Learning how to handle bad calls is something Serena Williams — and every other tennis player at her level — has had to learn, and learn well. She most recently displayed her ability to do this off the court in her response to the former bad boy of tennis, John McEnroe. “If she played the men’s circuit,” McEnroe said in an interview during his book tour, “she’d be like 700 in the world.”
Tennis settled its Battle of the Sexes back when Billie Jean King took out Bobby Riggs, a preposterous setup that presupposed a man past his prime could beat a woman in hers. And McEnroe should remember his own words: in 2015, after Williams won Wimbledon, McEnroe dubbed her “arguably the greatest athlete of the last 100 years.” He didn’t add man or woman. He didn’t have to. It was the year that Sports Illustrated declared Serena its Sportsperson of the Year, splashing its cover with a photo of her — the first solo shot of a woman doing the honors in over 30 years — splayed on a golden throne dressed in a long-sleeved black lacy leotard and stilettos, her legs the star attraction, her steely eyes asking anyone who dares take a peek: Any questions?

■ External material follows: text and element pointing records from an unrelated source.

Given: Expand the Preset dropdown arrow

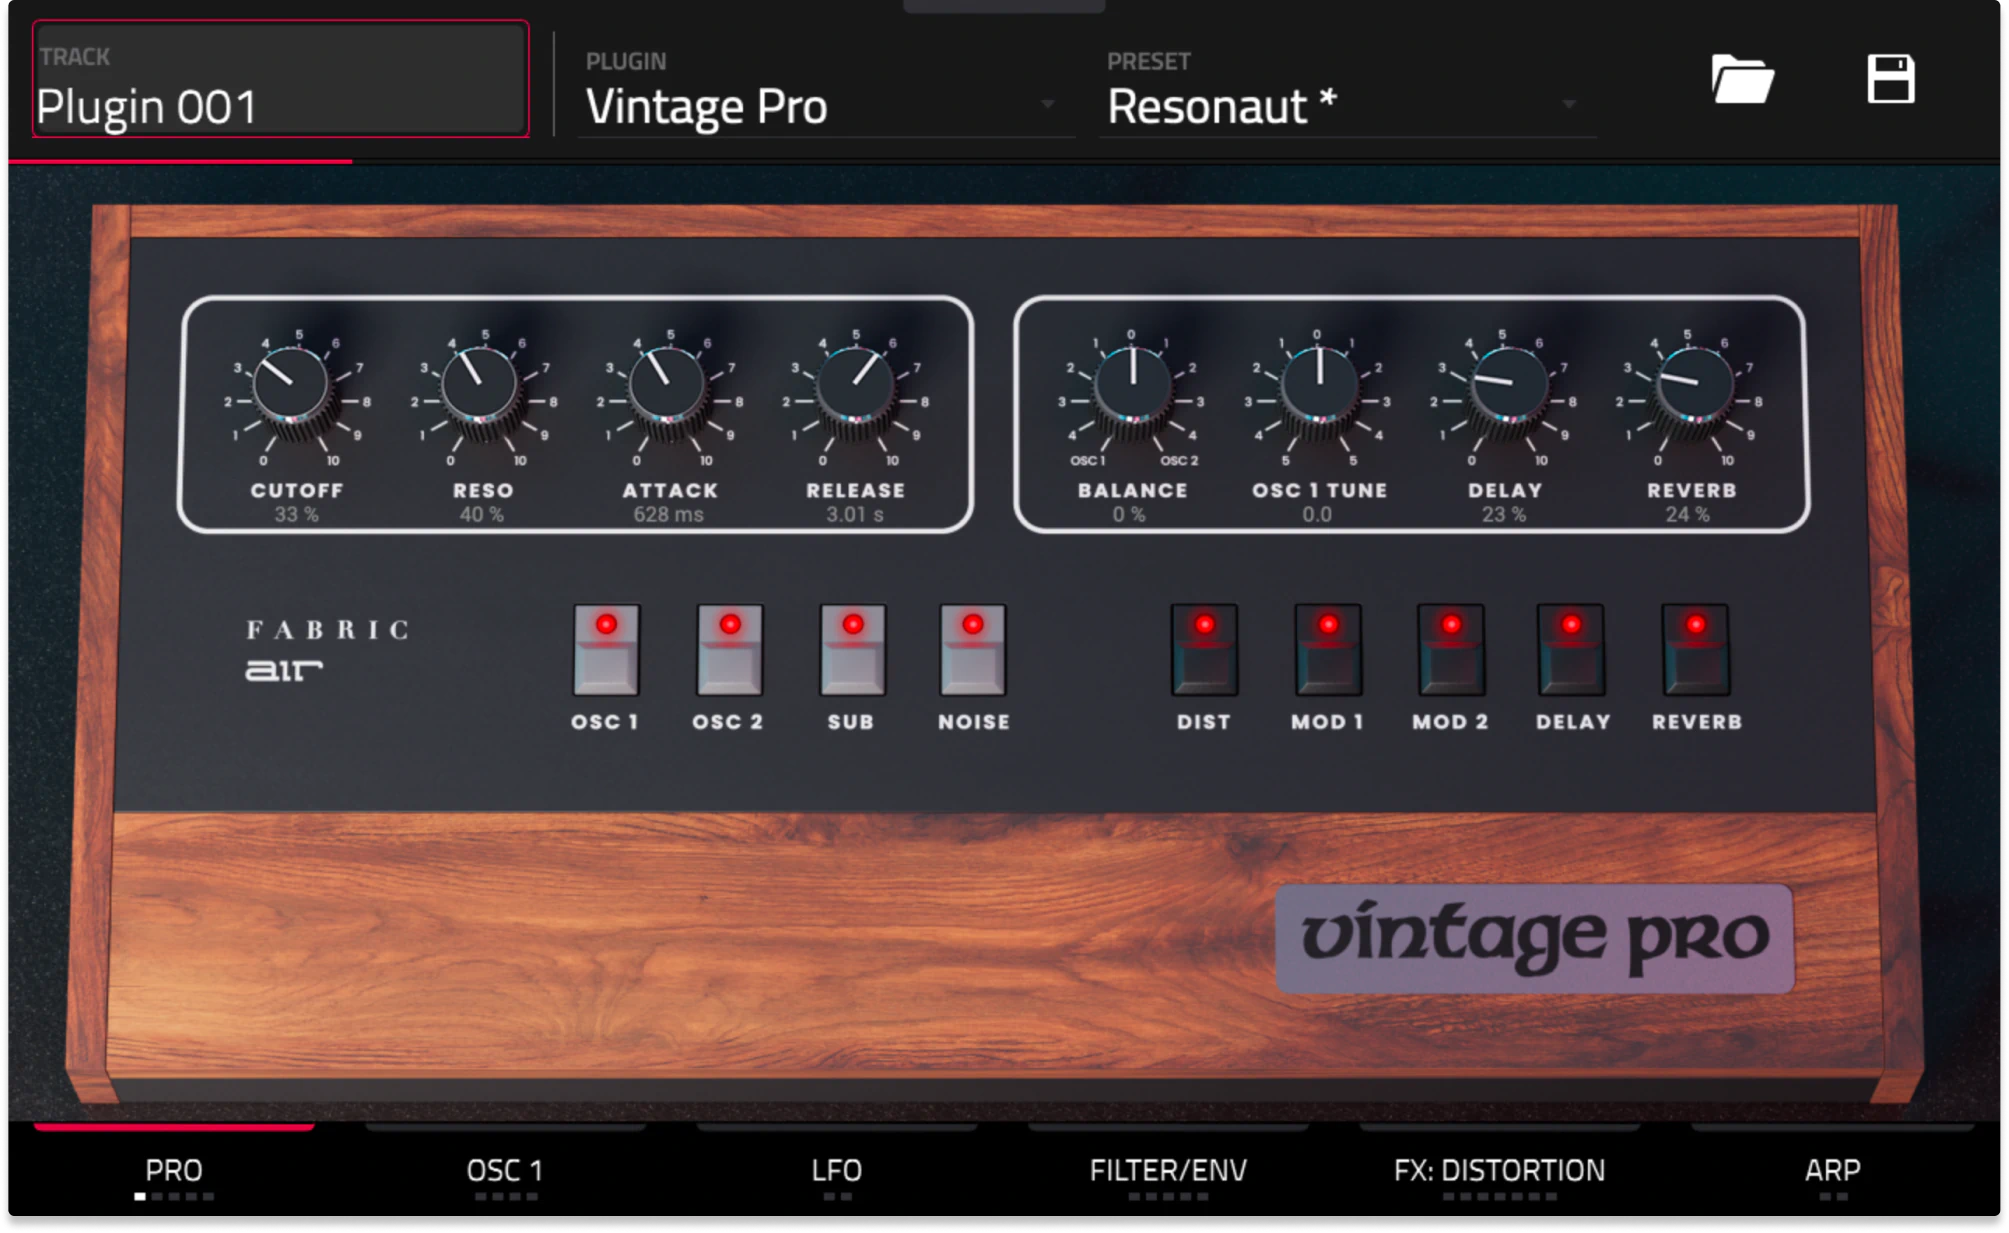Looking at the screenshot, I should tap(1568, 104).
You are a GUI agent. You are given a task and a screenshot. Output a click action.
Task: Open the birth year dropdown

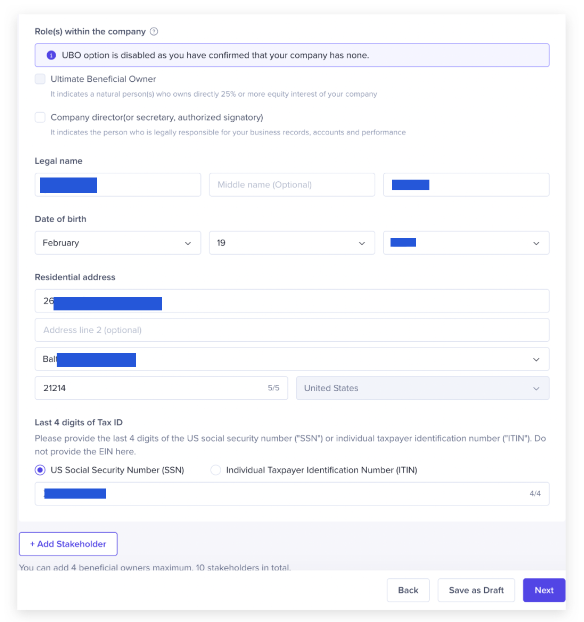466,243
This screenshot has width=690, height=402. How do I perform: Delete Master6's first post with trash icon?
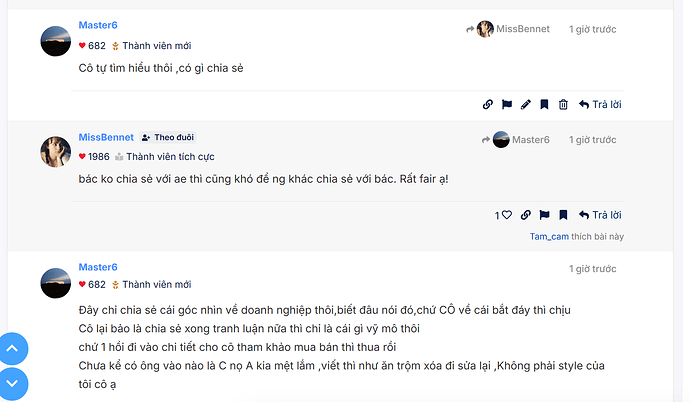(563, 104)
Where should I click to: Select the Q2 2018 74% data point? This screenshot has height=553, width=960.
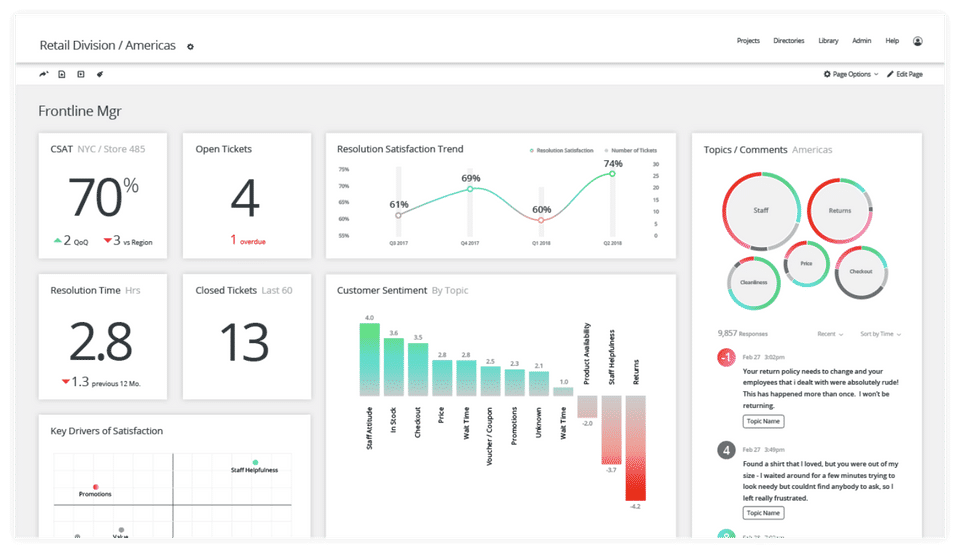click(612, 174)

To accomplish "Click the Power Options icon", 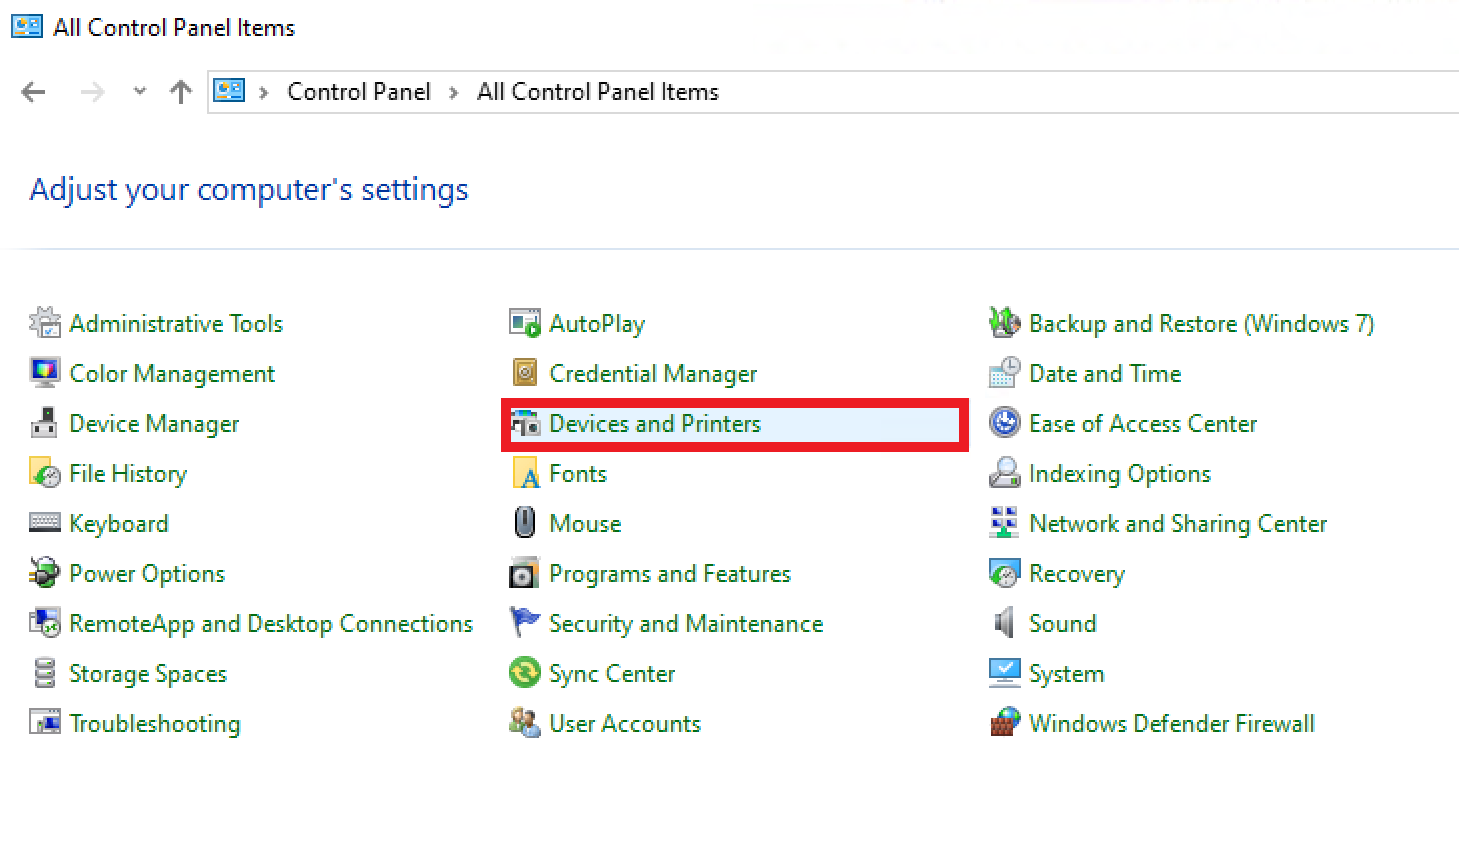I will coord(44,573).

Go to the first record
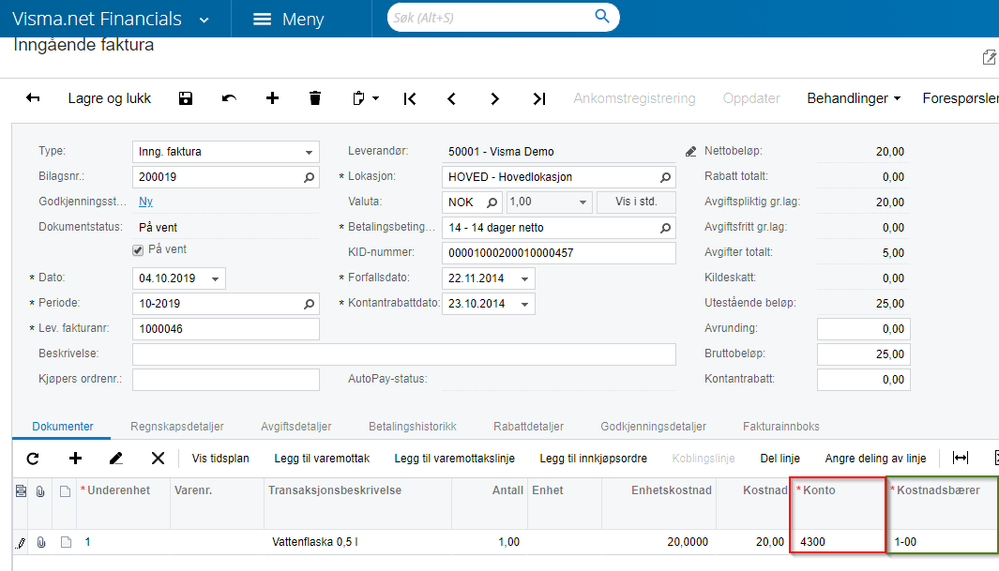point(409,98)
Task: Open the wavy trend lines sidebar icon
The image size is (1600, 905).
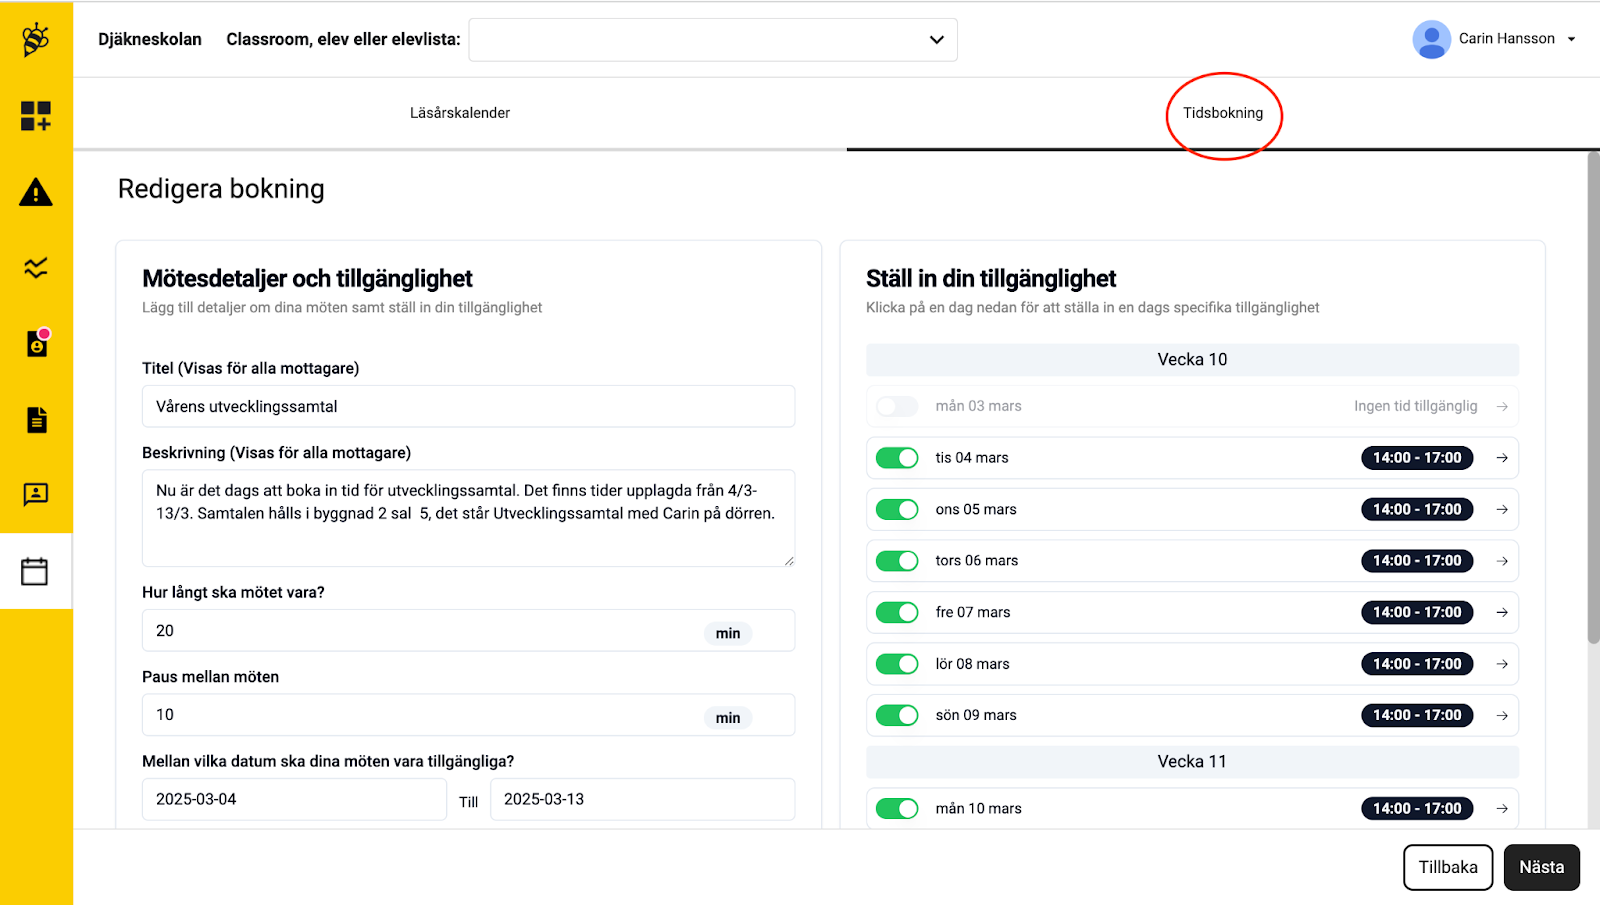Action: (x=36, y=268)
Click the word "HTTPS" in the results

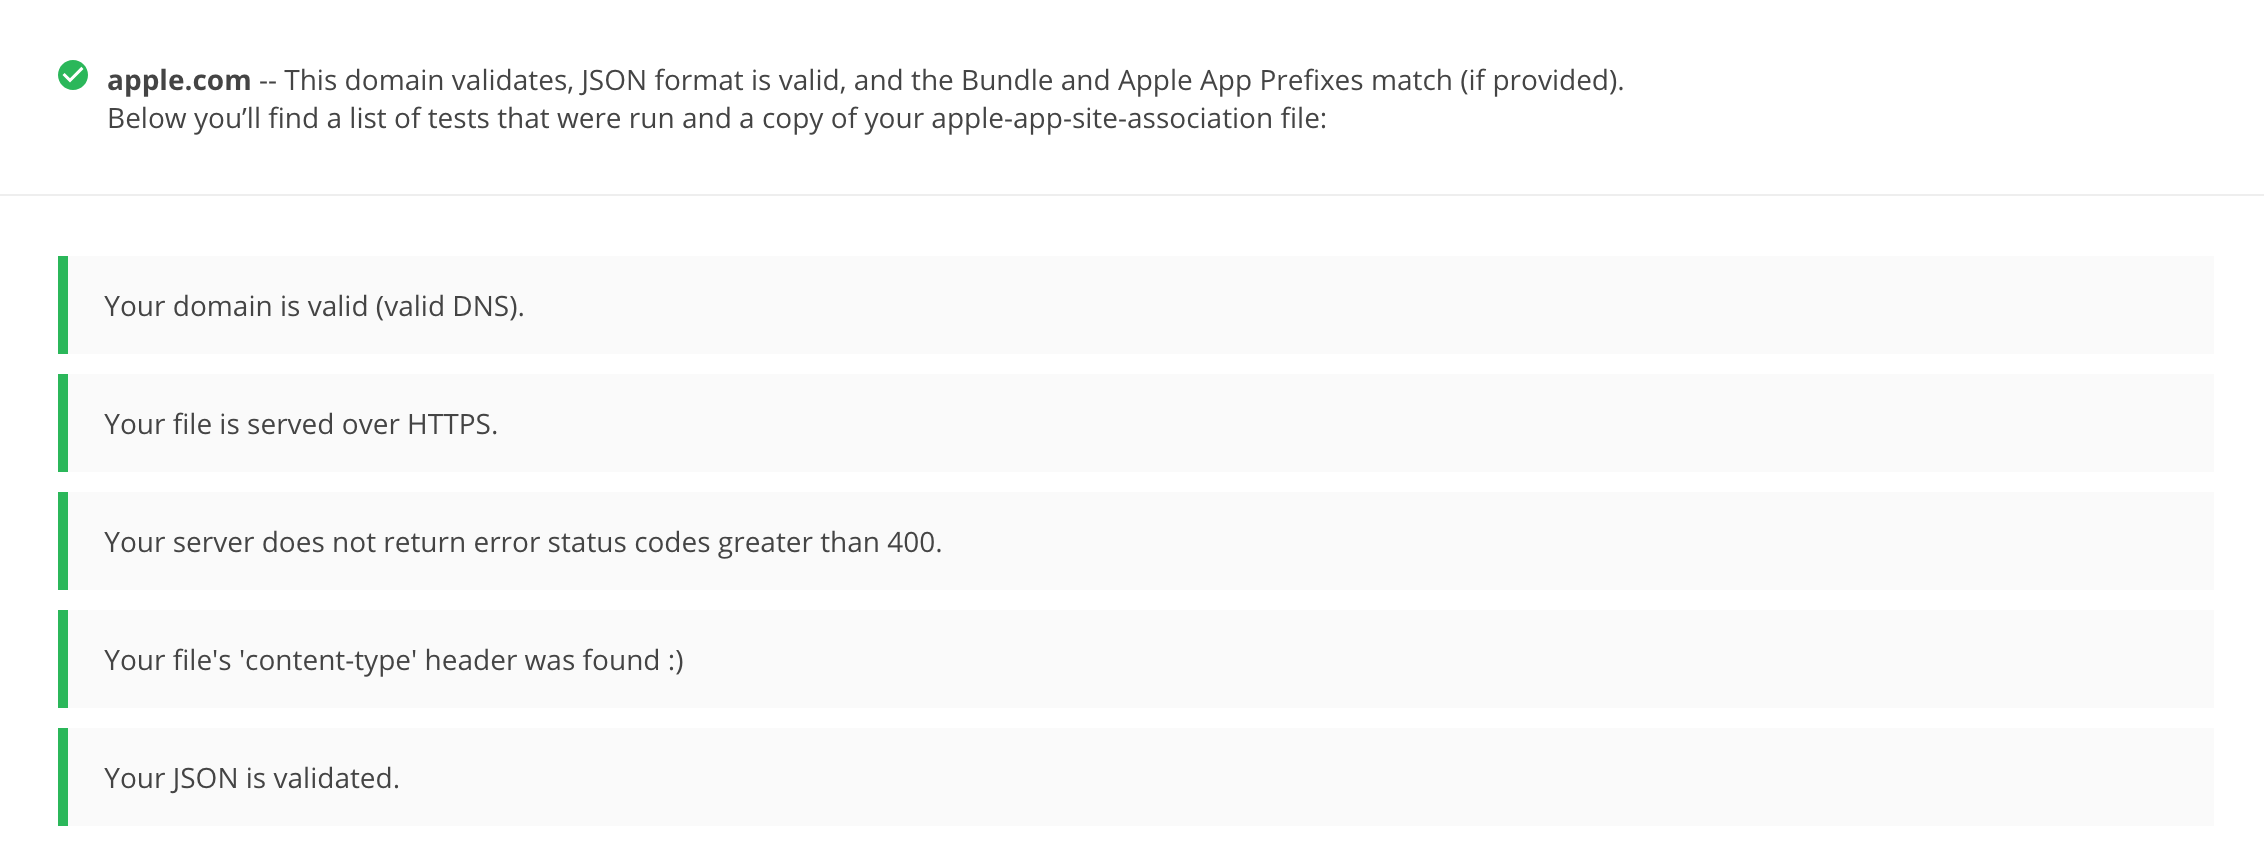[451, 424]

While McEnroe was never able to let a bad call go in his own playing days, Serena dismissed his remarks out of hand, asking him via Twitter to avoid making statements about her “that are not factually based.” She pointed out that she’d never played a ranked man, and didn’t have time. “Respect me and my privacy,” she finished, “as I’m trying to have a baby.”
Privacy isn’t something that Serena has a lot of these days. The hot-off-the-press Vanity Fair story by Buzz Bissinger about her relationship with fiancé and Reddit co-founder Alexis Ohanian features photographs by Annie Leibovitz, including the cover shot of a bare and beautiful, and very pregnant, Williams.
Vanity Fair has Serena, her first child due this fall, in all her glory, following in the footsteps of women like Demi Moore, Cindy Crawford, Monica Bellucci and Britney Spears. Exposing America to one of the things it still cowers in the corner away from, the pregnant body, is one thing. But for Serena, a figure who has endured unrelenting denigration of her body, it is revolutionary.
Serena Williams isn’t just an athlete. She’s an icon, a person who needs no last name. Putting her body on display is something she takes very seriously, whether on the cover of a magazine, on the tennis court, or wandering around with friends. When hawking her clothing line on Home Shopping Network a few years back, she noted that long sleeved shirts helped her remain incognito, as people could identify her from her muscular arms.
The arms that are her calling card also send balls over the net at 120-miles per hour. They are the same arms that ignited a fire in Ben Rothenberg’s discussion in the New York Times of how women on the court balance body image with ambition. Critics of Rothenberg’s piece called out how it accepted the norms presented about women’s bodies, especially black ones, and what they can do, instead of challenging them. As the most successful tennis player of all time (yes, that is a premise here, not an argument to be made), Serena’s story is that strength and success and speed and determination and dedication come in all shapes and sizes, gender be damned.
An athlete like Serena can’t be the exception to a belief that one is a woman first, and an athlete second. She is who she is because she works damn hard to get that way. And it works. On display on the cover of Vanity Fair is the body that won the Australian Open last December while eight weeks pregnant, never dropping a set. It is the body that has accomplished, as the article inside says, an aggregate winning percentage over 85%. It is the body that has won 72 Women’s Tennis Association tournaments. It is the body that has made it to 29 Grand Slam singles finals, winning 23 times (10 times after after it turned 30). It is the body that plays doubles with sister Venus, to the tune of 14 Grand Slam titles. It is the body that has won four Olympic gold medals. It is the body that has won nearly $84 million in prize money, never mind her endorsement deal earnings.
But tennis is a game of the mind as much as the body, something that McEnroe acknowledges. Serena’s mental strength, he admitted, would give her some victories over some men on any given day. Australian TV host Tony Jones agreed, pointing at Nick Kyrgios, whose on-court antics have often been compared to those of McEnroe, as one who would fall to Serena. Kyrgios, as one might suspect, went on Twitter to make it clear that he didn’t take kindly to the notion of being beaten by a girl.
But this is Serena Williams. Whether or not she is the greatest athlete of her generation — man, woman, child, or otherwise — is a stupid conversation to have and a question about whether or not a woman can be as good as a man is a stupid one for McEnroe to have answered.